To reform the military, the government instituted nationwide conscription in 1873, mandating that every male would serve for four years in the armed forces upon turning 21 years old, followed by three more years in the reserves. One of the primary differences between the samurai and peasant classes was the right to bear arms; this ancient privilege was suddenly extended to every male in the nation. Furthermore, samurai were no longer allowed to walk about town bearing a sword or weapon to show their status.

This led to a series of riots from disgruntled samurai. One of the major riots was the one led by Saigō Takamori, the Satsuma Rebellion, which eventually turned into a civil war. This rebellion was, however, put down swiftly by the newly formed Imperial Japanese Army, trained in Western tactics and weapons, even though the core of the new army was the Tokyo police force, which was largely composed of former samurai. This sent a strong message to the dissenting samurai that their time was indeed over. There were fewer subsequent samurai uprisings and the distinction became all but a name as the samurai joined the new society. The ideal of samurai military spirit lived on in romanticized form and was often used as propaganda during the early 20th-century wars of the Empire of Japan.

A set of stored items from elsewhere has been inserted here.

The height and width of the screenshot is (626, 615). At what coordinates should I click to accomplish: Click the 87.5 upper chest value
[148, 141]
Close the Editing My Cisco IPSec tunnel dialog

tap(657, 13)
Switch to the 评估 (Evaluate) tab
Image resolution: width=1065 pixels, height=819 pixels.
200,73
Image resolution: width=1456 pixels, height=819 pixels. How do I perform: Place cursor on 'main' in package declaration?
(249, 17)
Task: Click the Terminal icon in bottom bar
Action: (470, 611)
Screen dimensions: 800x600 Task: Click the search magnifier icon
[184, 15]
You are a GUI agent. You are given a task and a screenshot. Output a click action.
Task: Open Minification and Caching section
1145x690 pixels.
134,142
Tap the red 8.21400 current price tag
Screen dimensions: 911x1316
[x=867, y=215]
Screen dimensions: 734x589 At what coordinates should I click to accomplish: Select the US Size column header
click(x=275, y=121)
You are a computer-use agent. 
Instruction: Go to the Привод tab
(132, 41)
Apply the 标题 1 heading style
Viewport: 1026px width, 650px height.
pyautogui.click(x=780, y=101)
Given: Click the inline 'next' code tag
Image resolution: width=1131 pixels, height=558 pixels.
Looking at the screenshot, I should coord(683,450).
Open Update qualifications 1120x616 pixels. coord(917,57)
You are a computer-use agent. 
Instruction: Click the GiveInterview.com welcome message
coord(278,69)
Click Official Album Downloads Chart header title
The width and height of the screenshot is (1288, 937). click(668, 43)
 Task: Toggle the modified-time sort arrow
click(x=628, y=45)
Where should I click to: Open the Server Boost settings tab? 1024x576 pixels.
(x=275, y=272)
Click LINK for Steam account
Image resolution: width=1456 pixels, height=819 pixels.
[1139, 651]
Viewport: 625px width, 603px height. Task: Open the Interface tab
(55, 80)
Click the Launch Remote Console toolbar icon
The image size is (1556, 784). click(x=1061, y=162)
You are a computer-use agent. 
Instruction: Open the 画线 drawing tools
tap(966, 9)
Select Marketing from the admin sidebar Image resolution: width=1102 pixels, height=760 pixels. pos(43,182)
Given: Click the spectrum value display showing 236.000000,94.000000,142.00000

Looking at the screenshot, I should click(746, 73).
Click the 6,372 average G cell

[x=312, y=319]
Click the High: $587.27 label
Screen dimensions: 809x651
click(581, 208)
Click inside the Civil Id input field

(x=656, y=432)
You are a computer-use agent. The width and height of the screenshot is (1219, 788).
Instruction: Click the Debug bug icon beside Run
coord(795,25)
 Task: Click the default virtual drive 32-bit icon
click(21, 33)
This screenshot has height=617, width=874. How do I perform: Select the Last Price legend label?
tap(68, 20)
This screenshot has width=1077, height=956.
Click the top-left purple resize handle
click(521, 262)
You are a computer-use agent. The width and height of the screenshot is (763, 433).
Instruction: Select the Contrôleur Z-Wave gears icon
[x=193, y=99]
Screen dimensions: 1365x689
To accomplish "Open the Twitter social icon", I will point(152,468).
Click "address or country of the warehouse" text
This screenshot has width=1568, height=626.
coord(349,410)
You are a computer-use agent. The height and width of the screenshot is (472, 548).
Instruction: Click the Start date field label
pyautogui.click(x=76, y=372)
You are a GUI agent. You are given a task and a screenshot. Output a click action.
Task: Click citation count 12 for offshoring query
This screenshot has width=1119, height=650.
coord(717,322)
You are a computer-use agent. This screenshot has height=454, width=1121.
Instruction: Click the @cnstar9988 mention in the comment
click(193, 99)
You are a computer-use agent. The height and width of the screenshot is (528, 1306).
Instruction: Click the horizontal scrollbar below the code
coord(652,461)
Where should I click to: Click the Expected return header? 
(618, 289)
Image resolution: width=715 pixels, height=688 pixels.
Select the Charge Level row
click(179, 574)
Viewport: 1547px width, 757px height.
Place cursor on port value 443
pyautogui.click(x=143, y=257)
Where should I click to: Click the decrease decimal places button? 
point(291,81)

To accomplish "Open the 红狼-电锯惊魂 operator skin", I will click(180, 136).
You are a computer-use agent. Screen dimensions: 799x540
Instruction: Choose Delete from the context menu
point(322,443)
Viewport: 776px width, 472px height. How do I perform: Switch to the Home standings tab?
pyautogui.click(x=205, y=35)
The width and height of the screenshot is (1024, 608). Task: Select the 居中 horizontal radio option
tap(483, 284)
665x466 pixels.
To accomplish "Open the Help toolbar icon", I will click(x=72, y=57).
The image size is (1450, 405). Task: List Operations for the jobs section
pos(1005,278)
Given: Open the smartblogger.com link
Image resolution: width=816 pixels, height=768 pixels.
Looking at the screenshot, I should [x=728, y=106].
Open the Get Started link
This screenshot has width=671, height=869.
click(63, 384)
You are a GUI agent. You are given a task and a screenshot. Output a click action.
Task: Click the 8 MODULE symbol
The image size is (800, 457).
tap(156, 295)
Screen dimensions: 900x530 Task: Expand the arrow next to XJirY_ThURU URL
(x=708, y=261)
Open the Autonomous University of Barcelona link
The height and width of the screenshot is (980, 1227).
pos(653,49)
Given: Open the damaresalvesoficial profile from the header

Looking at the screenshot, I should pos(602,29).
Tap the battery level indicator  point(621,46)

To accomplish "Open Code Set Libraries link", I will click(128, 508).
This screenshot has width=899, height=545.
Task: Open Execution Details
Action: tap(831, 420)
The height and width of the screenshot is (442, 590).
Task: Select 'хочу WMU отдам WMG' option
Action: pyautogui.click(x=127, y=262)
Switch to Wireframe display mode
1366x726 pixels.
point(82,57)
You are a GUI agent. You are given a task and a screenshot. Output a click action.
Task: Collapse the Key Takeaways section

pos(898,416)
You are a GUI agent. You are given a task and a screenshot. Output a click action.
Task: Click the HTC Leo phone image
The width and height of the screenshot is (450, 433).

However, it is equally true that the majority of samurai were content despite having their status abolished. Many found employment in the government bureaucracy, which resembled an elite class in its own right. The samurai, being better educated than most of the population, became teachers, gun makers, government officials, and/or military officers. While the formal title of samurai was abolished, the elitist spirit that characterized the samurai class lived on.

The oligarchs also embarked on a series of land reforms. In particular, they legitimized the tenancy system which had been going on during the Tokugawa period. Despite the bakufu's best efforts to freeze the four classes of society in place, during their rule villagers had begun to lease land out to other farmers, becoming rich in the process. This greatly disrupted the clearly defined class system which the bakufu had envisaged, partly leading to their eventual downfall.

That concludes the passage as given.